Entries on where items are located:

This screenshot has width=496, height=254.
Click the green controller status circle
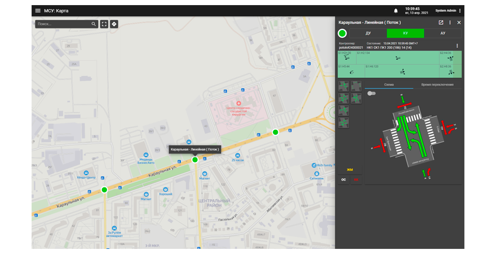tap(342, 33)
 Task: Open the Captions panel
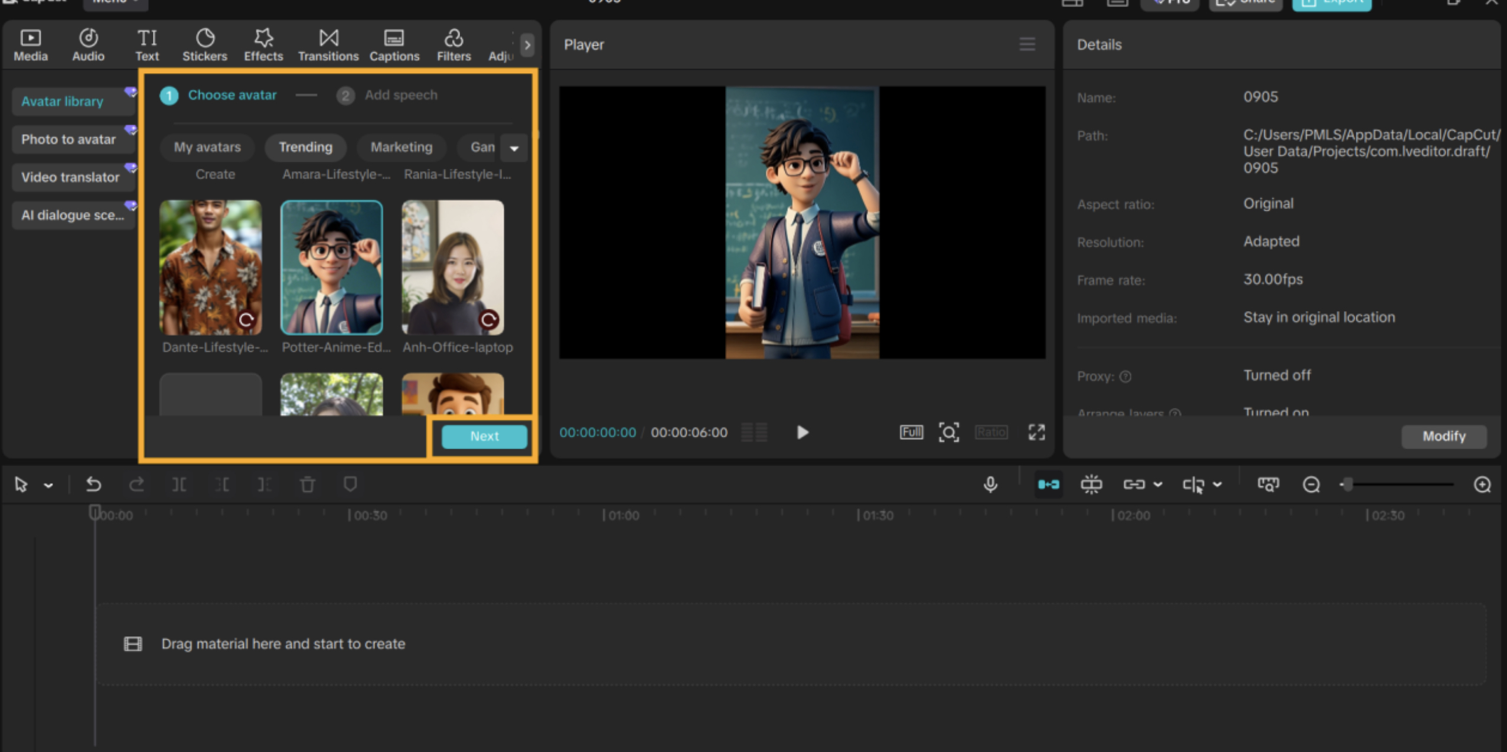tap(394, 45)

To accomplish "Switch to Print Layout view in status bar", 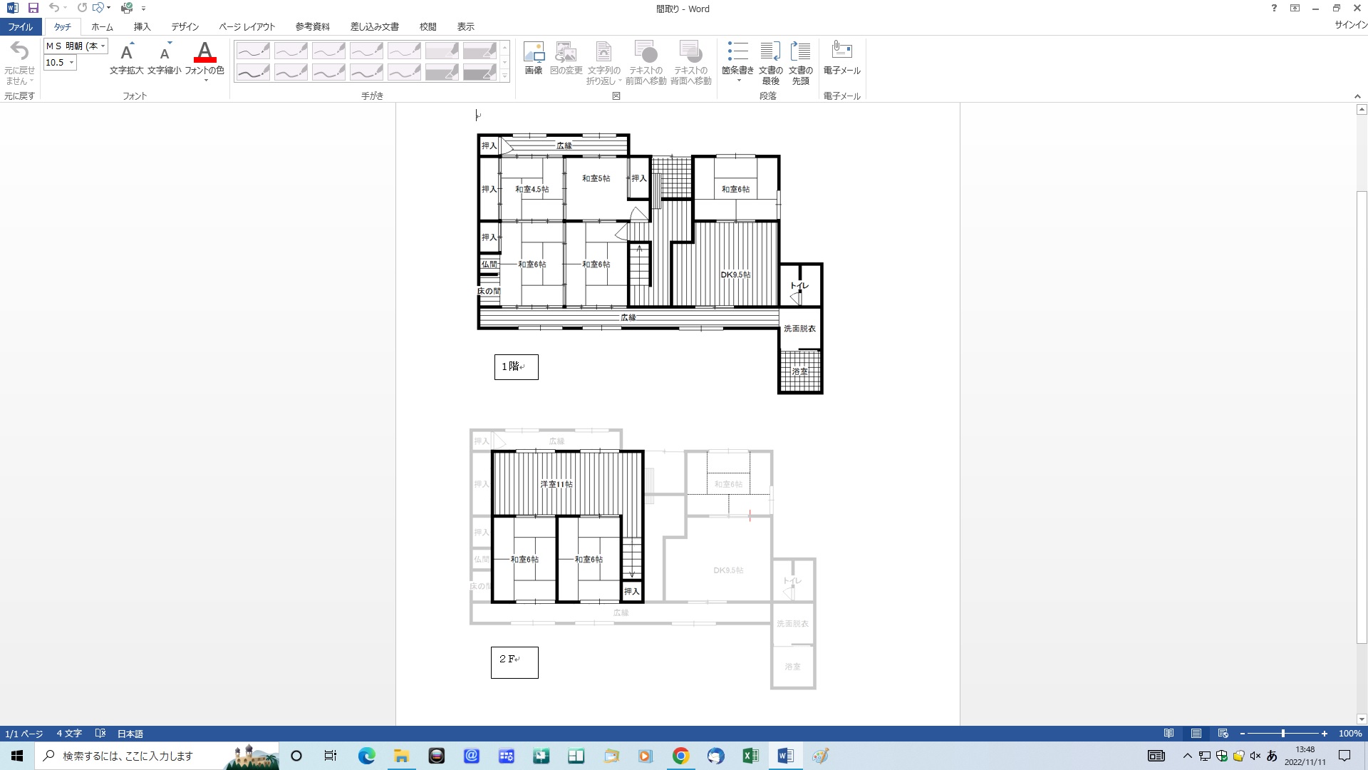I will pos(1196,734).
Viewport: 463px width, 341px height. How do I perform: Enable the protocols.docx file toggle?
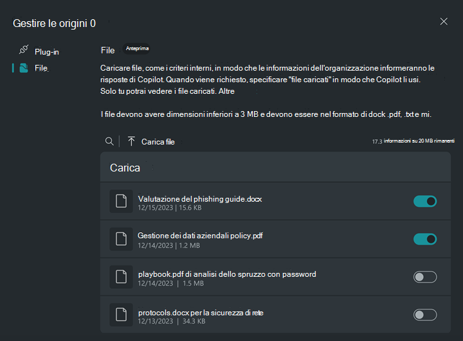[x=424, y=315]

Exercise task:
List each line of the listing above that contains the word "height".

Correct result:
This screenshot has width=496, height=254.
Viewport: 463px width, 341px height. How do I perform: Enable the protocols.docx file toggle?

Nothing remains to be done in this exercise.